Although PennDOT has crews treating roadways around the clock, the department’s primary goal is to keep roads passable, not completely free of ice and snow. PennDOT will continue to treat roadways throughout the storm until precipitation stops and roads are clear.

Although PennDOT recommends not traveling during winter storms, motorists can check road conditions on more than 2,900 miles of state roads by calling 511 or visiting 511PA, which is free and available 24 hours a day, provides traffic delay warnings, weather forecasts, average traffic speeds on urban interstates and access to more than 500 traffic cameras.

The 511 site also provides easy-to-use, color-coded winter road conditions for all interstates and other routes covered in the 511 reporting network. Regional Twitter alerts are also available on the 511PA website.

PennDOT also asks motorists to allow plenty of space when driving near plow trucks. Also, for their own safety and the safety of plow operators, motorists should never attempt to pass a truck while it is plowing or spreading winter materials.

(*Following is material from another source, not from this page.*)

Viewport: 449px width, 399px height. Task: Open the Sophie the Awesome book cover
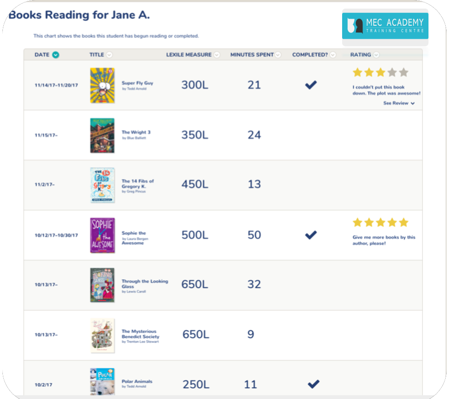pyautogui.click(x=102, y=235)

PennDOT reminds motorists to pack an emergency kit for their vehicles. A basic kit should include non-perishable food, water, blanket, small shovel and warm clothes. When preparing an emergency kit, motorists should take into account special needs of passengers such as baby food, pet supplies or medications and pack accordingly.

1 Comment

  • OneMan'sOpinion

    If you can’t figure out when to slow down and need a DOT to tell you, you should not be on the road. Of course, when you are doing 20 on a long, flat, straight stretch of road where you can see pavement in the ruts, move the hell off the road because you are more of a hazard than the road itself.